La somme est justifiée, ensuite, parce qu’elle évite le risque majeur qui guettait ses auteurs et autrices : devenir un catalogue. Pourquoi et comment une partie des élites africaines a-t-elle contribué à détruire les espoirs des indépendances ? D’où écrit-on l’histoire ? Qu’est-ce qui définit la « puissance » d’un État ? Comment les échanges avec le continent africain transforment-ils, en retour, les classes dirigeantes françaises ? Les questions qui traversent l’ouvrage lui donnent un sens et une épaisseur qui en font bien plus qu’un simple « dictionnaire de la Françafrique ».
Parcourir d’une traite quatre-vingts années de relations franco-africaines a une autre vertu. En mettant côte à côte pratiques des années 1950, 60 ou 70 et pratiques des années 2010, en racontant avec le même ton (accessible sans être simpliste) et la même rigueur Omar Bongo et Ziad Takieddine, Pierre Messmer et Vincent Bolloré, Hubert Védrine et Patrick Balkany, renversement de Bokassa en 1979 et sauvetage de Déby en 2019, affaires d’hier (Elf, « biens mal acquis »…) et d’aujourd’hui (Sarkozy-Kadhafi), intrigues du SDECE et de la DGSE, le livre édité par le Seuil permet de se rendre compte que rien, foncièrement, ne distingue crapuleries d’hier et d’aujourd’hui, si ce n’est notre absence de recul et une forme de naïveté voulant que les sales coups appartiennent forcément au passé.
Un tel inventaire réfute l’idée que crimes, corruptions et répressions ne seraient que des « dérives » : leur constance fait système.
Décentrages historiques
Si les chapitres qui retiendront le plus l’attention sont certainement ceux portant sur la période contemporaine – « nouveauté » oblige –, les parties historiques sont tout aussi riches. Certes, ces grandes lignes sont connues de qui s’intéresse au continent africain et à cette période. Mais un méticuleux travail d’archives leur donne une lumière nouvelle.
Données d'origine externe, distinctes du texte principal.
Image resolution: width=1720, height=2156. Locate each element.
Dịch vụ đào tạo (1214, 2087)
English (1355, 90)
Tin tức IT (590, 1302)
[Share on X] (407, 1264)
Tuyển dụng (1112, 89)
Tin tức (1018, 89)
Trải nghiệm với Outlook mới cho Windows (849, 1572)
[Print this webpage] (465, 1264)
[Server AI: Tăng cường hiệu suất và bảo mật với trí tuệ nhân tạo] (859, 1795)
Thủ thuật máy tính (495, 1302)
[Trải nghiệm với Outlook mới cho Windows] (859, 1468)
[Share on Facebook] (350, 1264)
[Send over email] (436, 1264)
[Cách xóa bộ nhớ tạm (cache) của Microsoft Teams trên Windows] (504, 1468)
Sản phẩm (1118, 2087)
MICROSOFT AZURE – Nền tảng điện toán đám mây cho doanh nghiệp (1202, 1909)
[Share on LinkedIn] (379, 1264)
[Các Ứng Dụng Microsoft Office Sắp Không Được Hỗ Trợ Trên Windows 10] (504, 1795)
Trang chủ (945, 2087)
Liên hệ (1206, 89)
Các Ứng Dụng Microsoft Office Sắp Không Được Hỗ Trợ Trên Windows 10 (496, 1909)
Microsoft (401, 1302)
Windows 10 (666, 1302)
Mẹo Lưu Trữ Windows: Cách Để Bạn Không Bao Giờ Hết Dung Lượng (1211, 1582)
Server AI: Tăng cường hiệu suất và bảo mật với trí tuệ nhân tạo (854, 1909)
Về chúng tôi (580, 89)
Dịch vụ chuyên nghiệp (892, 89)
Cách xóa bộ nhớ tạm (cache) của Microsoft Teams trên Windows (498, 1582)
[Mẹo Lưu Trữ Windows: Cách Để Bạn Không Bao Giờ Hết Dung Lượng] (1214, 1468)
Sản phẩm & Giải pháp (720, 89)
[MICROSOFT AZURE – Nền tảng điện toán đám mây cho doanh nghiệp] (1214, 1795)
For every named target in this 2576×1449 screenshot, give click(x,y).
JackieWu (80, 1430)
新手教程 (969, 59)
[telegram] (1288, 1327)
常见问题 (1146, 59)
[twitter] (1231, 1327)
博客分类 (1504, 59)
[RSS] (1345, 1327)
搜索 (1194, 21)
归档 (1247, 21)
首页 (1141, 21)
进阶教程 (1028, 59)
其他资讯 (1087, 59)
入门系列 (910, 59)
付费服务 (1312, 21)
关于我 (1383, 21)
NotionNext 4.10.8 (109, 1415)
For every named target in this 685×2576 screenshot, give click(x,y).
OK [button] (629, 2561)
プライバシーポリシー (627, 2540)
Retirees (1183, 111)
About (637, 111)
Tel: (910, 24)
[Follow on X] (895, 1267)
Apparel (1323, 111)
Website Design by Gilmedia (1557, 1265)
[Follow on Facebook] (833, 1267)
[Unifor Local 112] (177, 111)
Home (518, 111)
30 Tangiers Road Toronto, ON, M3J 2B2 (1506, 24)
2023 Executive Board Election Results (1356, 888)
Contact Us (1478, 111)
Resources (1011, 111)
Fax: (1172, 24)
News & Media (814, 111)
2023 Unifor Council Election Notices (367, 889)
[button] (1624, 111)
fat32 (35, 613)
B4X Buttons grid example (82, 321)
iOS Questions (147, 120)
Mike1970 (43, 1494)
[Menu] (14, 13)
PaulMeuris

Leurs auteurs ne font pas que retrouver l’origine exacte du mot « Françafrique » qui, contrairement à une idée répandue, n’a pas été inventé par Félix Houphouët-Boigny. Ils mettent également en avant le rôle central de François Mitterrand (et de sa relation avec Houphouët-Boigny, justement), proposent des découpages chronologiques contre-intuitifs mais éclairants (la partie sur les « indépendances piégées » débute non pas en 1960, année où dix-sept États africains accèdent à l’indépendance, mais en 1957) et rendent le tout particulièrement incarné grâce à des verbatim hauts en couleur.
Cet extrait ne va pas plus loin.